Svndumpsanitizer

Background

This is the home page for my tool svndumpsanitizer. It's a small project born from my experiences with the official subversion tool "svndumpfilter". Svndumpfilter unfortunately does not work with every valid repository, and even though I can't vouch for my program either, I have certainly tried to make it that way. If it doesn't work with some valid repository, that is to be considered a bug. I know it can handle all the files I've thrown at it, that svndumpfilter couldn't.

Download

The latest stable version can be downloaded here.

The old stable version can be downloaded here.

Please scroll down to the "Differences between v1 and v2"-section for an explanation of the differences.

If you prefer, I've also made this code available via github. Check out branch "v1" for the old stable. (If you for some odd reason need an older version, this is also the place to go.)

Misc info

Language: C
License: GNU GPL v3 (or later)
Latest stable version: 2.0.7
Release date of latest stable version: May 16, 2018
The changelog

The program has been tested on Linux (i386 and x86_64 architectures) and should work out-of-the-box on any system using the GNU toolchain. It uses only standard libraries and should be easily portable, though. The only thing that might cause some snags is the 64 bit file API. (As of 1.0.2 it contains a modification by $ergi0 that should make it possible to build under Windows.
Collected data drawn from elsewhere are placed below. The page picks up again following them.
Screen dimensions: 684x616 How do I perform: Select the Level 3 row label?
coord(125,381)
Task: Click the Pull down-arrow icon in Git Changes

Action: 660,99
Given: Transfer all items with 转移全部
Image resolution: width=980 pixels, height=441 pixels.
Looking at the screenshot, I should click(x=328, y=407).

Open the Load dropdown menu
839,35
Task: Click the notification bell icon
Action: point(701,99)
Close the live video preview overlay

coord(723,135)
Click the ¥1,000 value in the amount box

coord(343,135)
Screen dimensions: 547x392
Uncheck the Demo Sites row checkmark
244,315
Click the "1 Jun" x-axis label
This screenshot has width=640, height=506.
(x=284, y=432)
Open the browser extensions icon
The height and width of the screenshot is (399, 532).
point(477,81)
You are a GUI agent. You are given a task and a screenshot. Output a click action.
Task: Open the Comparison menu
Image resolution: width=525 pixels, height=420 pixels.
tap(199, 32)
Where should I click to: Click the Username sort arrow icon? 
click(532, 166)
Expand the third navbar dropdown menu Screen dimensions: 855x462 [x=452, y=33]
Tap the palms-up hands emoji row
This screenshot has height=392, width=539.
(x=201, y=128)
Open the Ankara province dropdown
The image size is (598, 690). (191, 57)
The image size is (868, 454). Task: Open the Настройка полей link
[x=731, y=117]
I haven't tested that myself, though.)

To compile it, just run:

        gcc svndumpsanitizer.c -o svndumpsanitizer

What svndumpsanitizer doesn't do

To save yourself time and frustration by trying to use this tool for something it was never intended to do, please notice that it does not:

Repair broken dump files. Svndumpsanitizer assumes that it's reading valid data. If you try to give it a broken dump file, the principle of "Garbage in, garbage out" applies.
Work with partial dumps. There is a good technical reason for this. The short version is that svndumpsanitizer uses a different approach than svndumpfilter. Svndumpfilter only reads the data once, but the price is that it has to make assumptions about how the repository is constructed. If even one assumption turns out to be incorrect (almost inevitable in bigger repositories) the operation will fail. Svndumpsanitizer on the other hand first reads all the metadata, then analyzes it, then reads the data again copying it sans the parts the user wanted to omit. The price for this approach is that all the data needs to be there when the process is launched.*) Please scroll down to the "How it works" section for more details.
Read from stdin. As explained above, svndumpsanitizer needs to read the data twice. That means it needs the actual dump file, and can not read from stdin or other stream.

*) I know some people have used svndumpsanitizer with partial dumps, and it might work under some circumstances, just be aware that it's neither supported nor recommended. Yes, I know; downtime sucks. Sometimes there just is no other way, though...

Why svndumpsanitizer is needed

If you've found this page you probably already know. You have a large subversion repository, and you've been charged with the task to filter out some of the paths in the repository while keeping some others - naturally maintaining the entire history of the paths and files that should be kept. You create the dump file and you google the problem. You quickly discover svndumpfilter, and you start feeling hopeful about your task. This is going to work out...

You proceed with reading the man pages of svndumpfilter and when you think you've got it figured out you give it your first shot:

        cat foobar.dump | svndumpfilter include trunk/dowant > clean.dump

You see the program start doing its thing, and you're convinced that you're almost done. Then some time later disaster strikes.

        Revision 8932 committed as 8932.
        Revision 8933 committed as 8933.
        Revision 8934 committed as 8934.
        svndumpfilter: Invalid copy source path '/trunk/donotwant/hello.c'

Hmm... That looks bad. So you try a new strategy. Maybe if you just exclude the unwanted stuff instead.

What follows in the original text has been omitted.